• Supplied material
• • •

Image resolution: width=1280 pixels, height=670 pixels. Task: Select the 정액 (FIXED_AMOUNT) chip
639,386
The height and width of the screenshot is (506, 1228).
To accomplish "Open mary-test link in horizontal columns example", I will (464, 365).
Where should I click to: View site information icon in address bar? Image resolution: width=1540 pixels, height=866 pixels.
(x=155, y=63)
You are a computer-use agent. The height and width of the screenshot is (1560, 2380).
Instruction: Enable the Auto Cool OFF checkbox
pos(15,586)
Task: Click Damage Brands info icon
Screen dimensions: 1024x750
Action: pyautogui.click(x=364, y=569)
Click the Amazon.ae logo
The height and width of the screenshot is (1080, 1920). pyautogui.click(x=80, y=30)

• • •

• Your goal
Rewrite the entries above, changing each occurrence of "Image resolution" to "Display resolution" and leaving everything else as it is.

• Result for this exercise
Display resolution: width=1280 pixels, height=670 pixels. Task: Select the 정액 (FIXED_AMOUNT) chip
639,386
The height and width of the screenshot is (506, 1228).
To accomplish "Open mary-test link in horizontal columns example", I will (464, 365).
Where should I click to: View site information icon in address bar? Display resolution: width=1540 pixels, height=866 pixels.
(x=155, y=63)
You are a computer-use agent. The height and width of the screenshot is (1560, 2380).
Instruction: Enable the Auto Cool OFF checkbox
pos(15,586)
Task: Click Damage Brands info icon
Screen dimensions: 1024x750
Action: pyautogui.click(x=364, y=569)
Click the Amazon.ae logo
The height and width of the screenshot is (1080, 1920). pyautogui.click(x=80, y=30)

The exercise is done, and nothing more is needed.